RUU Pilkada telah disahkan oleh DPR melalui mekanisme voting
pada Jumat (26/9) dini hari. Dalam UU Pilkada yang telah disahkan
tersebut, pemilihan kepala daerah tidak lagi dilakukan secara langsung
tetapi dilakukan secara DPRD.
Direktur riset Setara Institute Ismail Hasani menilai pilkada lewat
DPRD telah melanggar demokrasi konstitusional dan memangkas kedaulatan
rakyat dalam menentukan pemimpinnya.
Bahkan, dia menilai pilkada lewat
DPRD merupakan konsolidasi politik gaya Orde Baru yang dilakukan oleh
Koalisi Merah Putih (KMP).
Oleh karena itu, menurut Ismail, presiden dan wakil presiden baru,
Joko Widodo dan Jusuf Kalla harus mengeluarkan Peraturan Pengganti UU
(Perppu) tentang Perubahan UU Pilkada.
“Pemerintahan baru harus segera mengeluarkan Perppu Perubahan UU
Pilkada jika sudah dilantik. Perppu ini merupakan langkah konstitusional
dan efektif untuk membatalkan pelaksanaan UU Pilkada,” ujar Ismail
Hasani saat konferensi pers di Kantor Setera Institute, Jakarta pada
Senin (29/9/2014).
Selain Ismail, hadir juga Ketua Badan Pengurus Setara Institute Bonar
Tigor Naipospos, peneliti Setara Institute Aminudin Syarif dan peneliti
dan pejabat sementara Suryadi Radjab sebagai pembicara. Konferensi pers
ini bertemakan “Mengawal Wakil Rakyat, Membendung Arus Konsolidasi
Orba”.
Ismail menjelaskan bahwa Perppu dikeluarkan pemerintah berdasarkan
pandangan subyektif presiden terkait situasi “genting memaksa” yang
mondorongnya mengeluarkan peraturan. Situasi “genting memaksa”,
lanjutnya, tidak hanya ditafsirkan sebagai serangan fisik seperti perang
atau terorisme, tetapi bisa juga adanya situasi di mana masyarakat
memilik ketidakpercayaan besar terhadap peraturan atau lembaga negara
tertentu.
“Perppu merupakan jalan cepat dan memaksa DPR untuk kembali membahas
mekanisme Pilkada. Perppu memang menuntut persetujuan susulan DPR. Jika
DPR setuju, maka akan dijadikan UU, tetapi jika tidak setuju maka DPR
harus menyiapkan RUU Perubahan terhadap UU Pilkada,”jelas Ismail.

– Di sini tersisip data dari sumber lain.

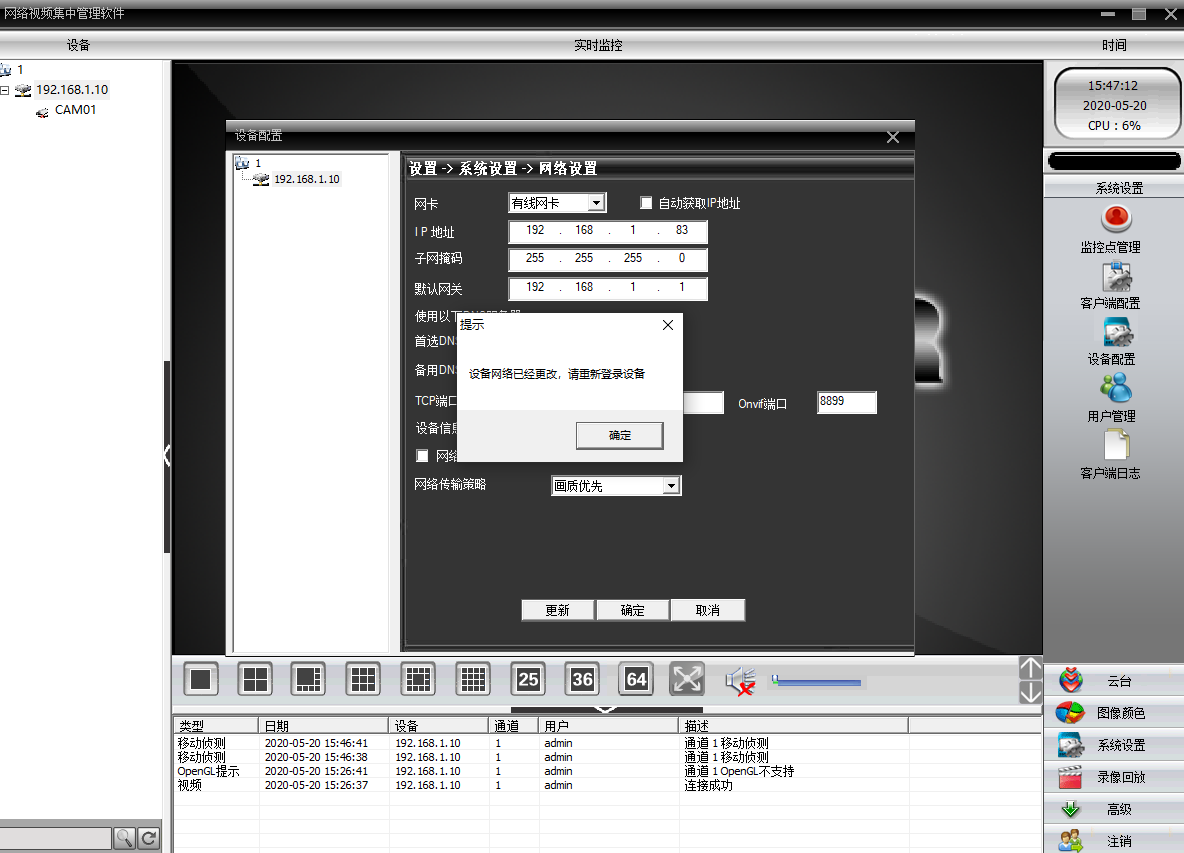Select the 25-window layout icon

(528, 679)
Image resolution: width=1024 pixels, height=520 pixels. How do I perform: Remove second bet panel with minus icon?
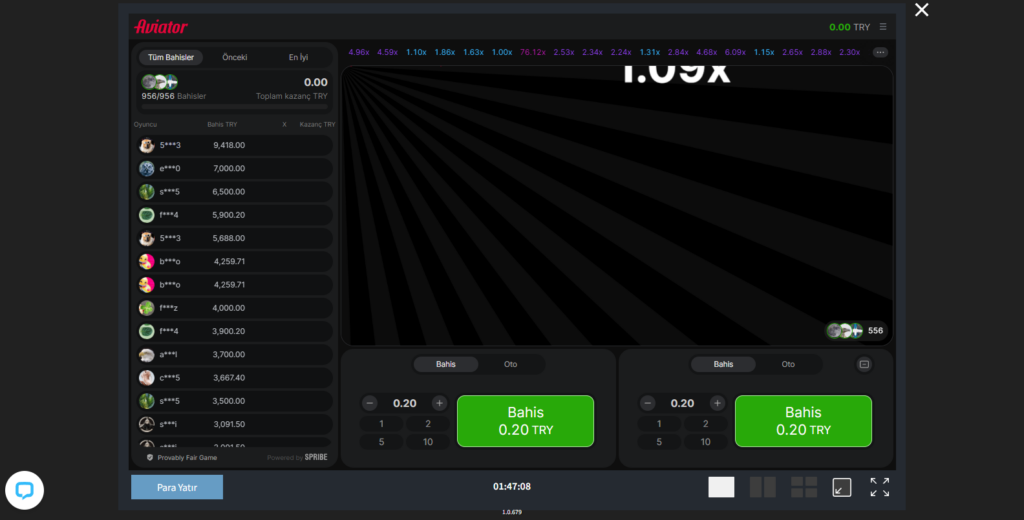865,365
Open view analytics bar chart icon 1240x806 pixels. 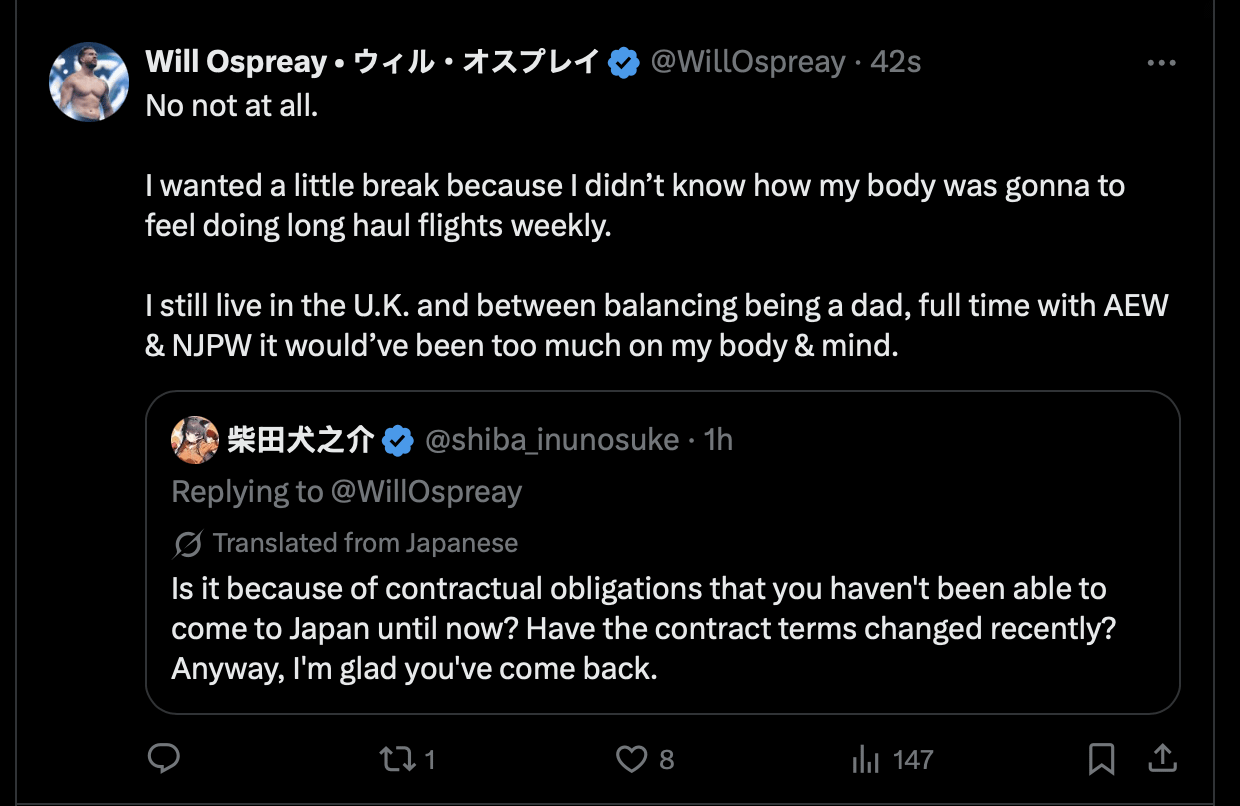pos(864,760)
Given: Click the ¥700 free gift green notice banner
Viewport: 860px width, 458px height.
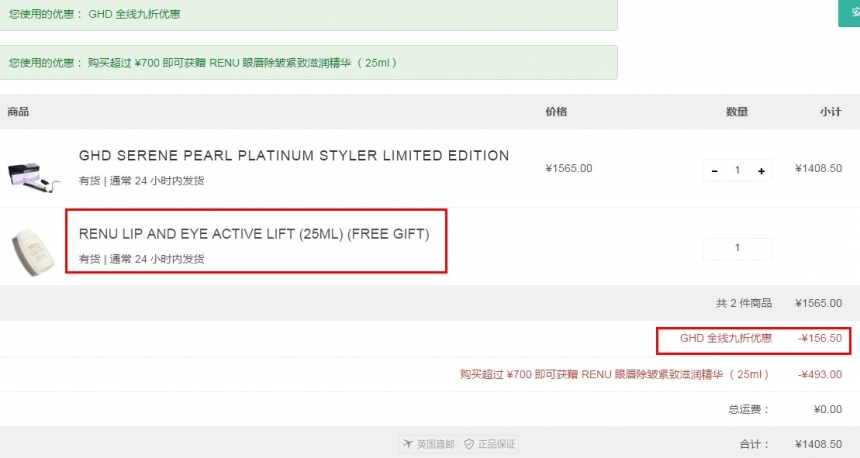Looking at the screenshot, I should [x=308, y=63].
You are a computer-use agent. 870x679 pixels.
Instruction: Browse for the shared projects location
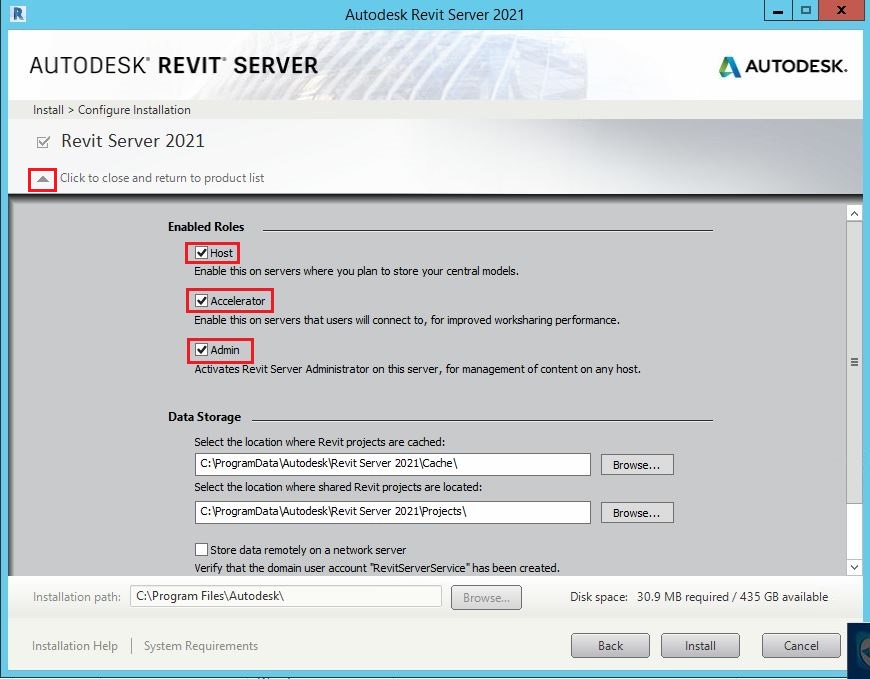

Peluang Perppu disahkan oleh DPR mendatang, menurut Ismail sangat
besar. Pasalnya, peta kekuatan politik di parlemen akan berubah pasca
pelatikan DPR pada 1 Oktober dan pelantikan Presiden dan Wakil Presiden
pada 20 Oktober.
“PDI Perjuangan merupakan partai pemenang pemilu legislatif
2014-2019. Hanya saja, PDI Perjuanga tetap harus memperkuat koalisi
dengan manarik mitra dari partai lain selain PKB, Hanura dan
Nasdem,”tandasnya.
Langkah lain yang dapat dilakukan Jokowi-JK selain mengeluarkan
Perppu, adalah melakukan politica review dengan menyiapkan RUU perubahan
UU Pilkada dan memastikan RUU tersebut masuk dalam Prolegnas 2014-2019
sehingga bisa diagendakan secara cepat perubahannya.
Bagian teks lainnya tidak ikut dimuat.